Há pouco tempo Londrina sediou uma etapa do ITF para profissionais e, naquela oportunidade, os jogadores brasileiros reclamavam da falta de apoio - principalmente de patrocinadores. Agora, no Mundial Juvenil que o Londrina Country Club está sediando, com a participação de tenistas de 15 países, as dificuldades são as mesmas, ao contrário dos jogadores internacionais, que têm total apoio de suas federações (para nós, as confederações).
Ann Jones, ‘capit㒠do grupo de cinco inglesas que estão no Brasil há mais de 20 dias - participaram, antes, das etapas de Porto Alegre Salvador -, afirmou que, para as jogadoras, não há nenhuma despesa. Tudo está sendo pago pela Federação Inglesa. ‘‘A associação faz a seleção das jogadoras, com base no ranking e nos últimos resultados. Depois disso, a Federação, treinadores e às vezes até as próprias jogadoras escolhem os melhores torneios para serem disputados. Esse aqui no Brasil teve a preferência e estamos aqui há dias com as jogadoras competindo’’, diz Ann Jones, que já foi campeã adulta em Wimbledon e, por duas vezes, também em Roland Garros. ‘‘Aqui, por exemplo, estamos com cinco jogadoras e as que têm cobertura por parte dos patrocinadores, como hotel e alimentação, a Federação complementa com as viagens. As que não têm recebem toda ajuda para disputar esses jogos’’, afirma ela.
Claire Seal, campeã da etapa de Salvador, é a atual campeã inglesa da categoria 16 anos. Ela joga desde os oito anos e já tinha experiência internacional antes de vir ao Brasil. Esteve num aberto do Chile, este ano mesmo. ‘‘Competições desse nível sempre ajudam a gente a crescer tecnicamente’’, conta ela, que este ano participou pela primeira vez do torneio juvenil de Wimbledon, sendo eliminada na segunda rodada.

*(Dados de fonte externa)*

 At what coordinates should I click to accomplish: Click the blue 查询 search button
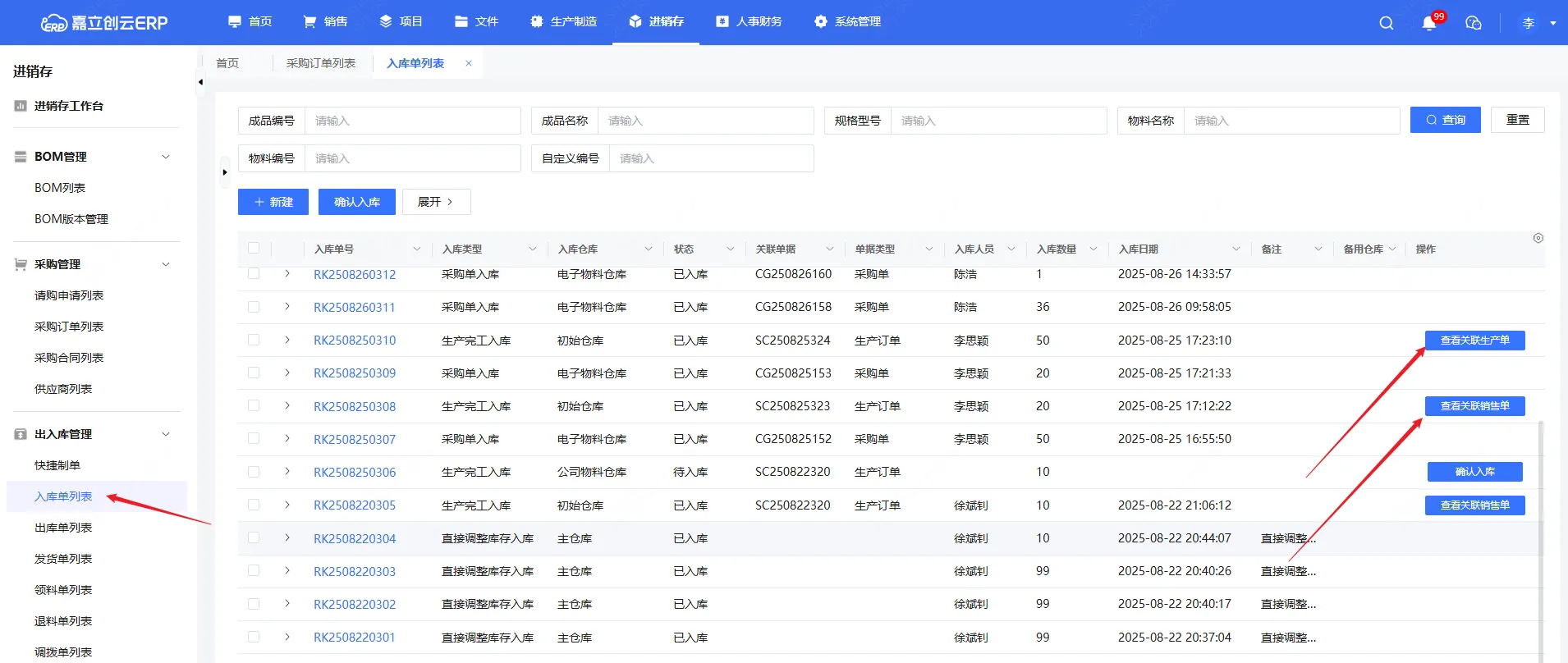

Cesar AugustoParcialO paulista Vinícius Bortolatto: material esportivo, e olhe láAnne Keothavong é outra inglesa que está competindo aqui. Com 15 anos, é a primeira experiência dela na ITF, mas já participou do circuito europeu. Ela ocupava, até alguns dias atrás, a terceira colocação no ranking atual da Inglaterra. Mesmo com 15 anos, ela está participando da categoria 18 e já foi semifinalista do Aberto da Inglaterra e também o campeonato nacional, na categoria 16. ‘‘Além de nos dar condições de conhecer outro país, nossa condição técnica também é melhor apurada, pois intercâmbios assim são importantes’’, diz ela. Participam das três etapas no Brasil, ainda, as jogadoras Elena Baltacha, Alice Barner e Clare Carter.

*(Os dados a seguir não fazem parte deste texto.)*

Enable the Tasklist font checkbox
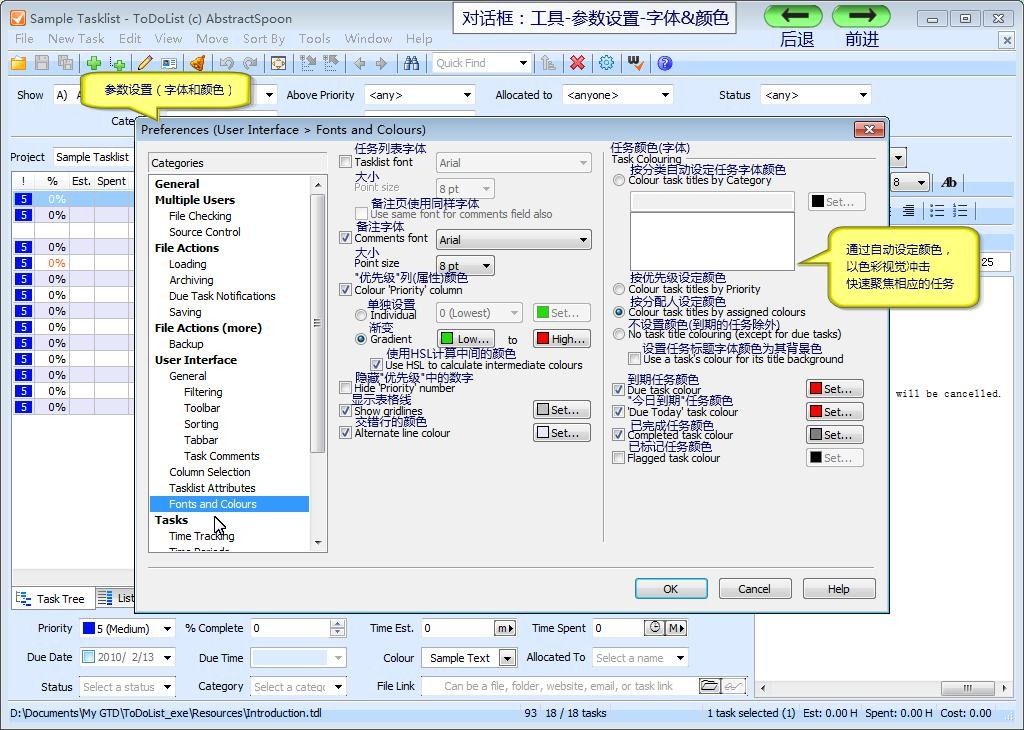The height and width of the screenshot is (730, 1024). (x=346, y=162)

Os brasileiros - Vinicius Pedrini Bortolatto, 16 anos, paulista de Dracena, reflete a realidade do jogador brasileiro. Bem ao contrário dos estrangeiros que estão em Londrina, os brasileiros não têm ajuda financeira.

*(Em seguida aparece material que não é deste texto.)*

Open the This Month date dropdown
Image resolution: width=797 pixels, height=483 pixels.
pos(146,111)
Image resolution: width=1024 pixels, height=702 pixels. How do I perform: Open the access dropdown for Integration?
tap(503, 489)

‘‘Sempre que a gente manda um currículo para uma empresa, a resposta sempre é a mesma: não dá, porque estamos patrocinando isso ou aquilo’’, conta ele. Hoje em dia Vinicius difere um pouco da grande maioria de tenistas brasileiros, porque ‘‘há pouco tempo a Wilson (fabricante de materiais esportivos) me procurou e me dá uma ajuda com material. Melhorou muito, porque, agora, tenho todo o material para jogo e treino. E raquete e tênis não fica barato, não. Mas em geral tudo é muito difícil. Para você crescer, há necessidade de competir no exterior, na busca de pontos para entrar no ranking. E, sem patrocínio, não é possível. Para os tenistas de fora é uma moleza. Tem gente aqui de todo lado, sem gastar um centavo do bolso. É disso que nós brasileiros precisamos’’, apela Vinicius, cabeça de chave nº 1 da categoria.